Economic capital framework refers to the capital required by the central bank while taking into account different risks.
The government and Reserve Bank of India (RBI) have a week to go before a showdown takes place in the central bank's Board meeting on November 19.
In what looks like easing of tensions, the government has denied making any proposal to RBI asking to transfer Rs 3.6 or 1 lakh crore surplus. The denial comes after days of speculation.
Further, "Discussions are underway with the RBI to decide the appropriate economic capital framework of the central bank," Subhash Chandra Garg, secretary of the department of economic affairs, ministry of finance, said on Twitter.
The statement comes at a time when the government and RBI are at loggerheads over a range of issues, including norms regarding weak banks, the liquidity problem faced by non-banking finance companies (NBFCs), as well as pressures on the central bank to transfer more of its surplus to the government.
Former RBI board member YH Malegam told CNBC TV18 that there is no provision in the RBI Act that says the central bank's reserves can be paid to the government. However, the Act would have to be amended for the RBI to start transferring its surplus from previous years to the government.

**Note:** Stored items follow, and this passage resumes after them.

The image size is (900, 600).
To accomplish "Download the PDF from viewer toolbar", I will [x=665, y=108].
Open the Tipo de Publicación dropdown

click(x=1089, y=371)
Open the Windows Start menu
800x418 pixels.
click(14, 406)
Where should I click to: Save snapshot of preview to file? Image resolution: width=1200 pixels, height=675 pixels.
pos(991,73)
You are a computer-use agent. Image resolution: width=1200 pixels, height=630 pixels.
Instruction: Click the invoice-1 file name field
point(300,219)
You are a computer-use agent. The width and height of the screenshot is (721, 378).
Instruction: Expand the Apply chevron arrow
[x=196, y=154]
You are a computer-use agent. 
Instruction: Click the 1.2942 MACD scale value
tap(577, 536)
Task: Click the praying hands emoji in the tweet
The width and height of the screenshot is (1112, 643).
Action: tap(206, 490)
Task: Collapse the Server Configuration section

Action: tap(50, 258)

Every year, the central bank, after making provisions for bad debts, contribution to staff, depreciation of assets and superannuation funds, transfers balance of its profits to its owner i.e. the government.
However, there is no standard benchmark followed by the RBI for the transfer so far.
Ahead of every union budget, a discussion takes place between the government and the central bank on the surplus capital. Thereafter, the surplus expectations are put in the budget by the government, while the central bank comes out with the announcement on the amount to be transferred in August after doing its calculations.
Economic capital framework refers to the capital required by the central bank while taking into account different risks. Once this is finalised, excess reserves could be transferred to the government, providing the latter with a fiscal cushion.
In FY18, the RBI had transferred Rs 50,000 crore surplus in two installments, Rs 10,000 crore in March 2018 and the remaining amount in August. This was over 63 percent higher than the Rs 30,659 crore which it transferred a year back.
Amid speculation of RBI Governor Urjit Patel's likely resignation, the meeting of the central board of the RBI on November 19 is likely to be stormy.
In a speech in late October, RBI deputy governor Viral Acharya batted for autonomy of the RBI and "effective independence" of the RBI. He said, “Having adequate reserves to bear any losses that arise from central bank operations and having appropriate rules to allocate profits (including rules that govern the accumulation of capital and reserves) is considered an important part of central bank’s independence from the government."
The reserves in the RBI balance sheet are used for dealing with volatility in foreign exchange holdings and government securities, asset development reserves for taking care of depreciation and other asset-related costs, and a contingency reserve to take care of any unforeseen emergencies.As of June 2018, the total amount in dealing with these three types of reserves exceeded Rs 9 lakh crore with more than Rs 6.9 lakh crore in valuation reserves, RBI’s annual accounts data showed.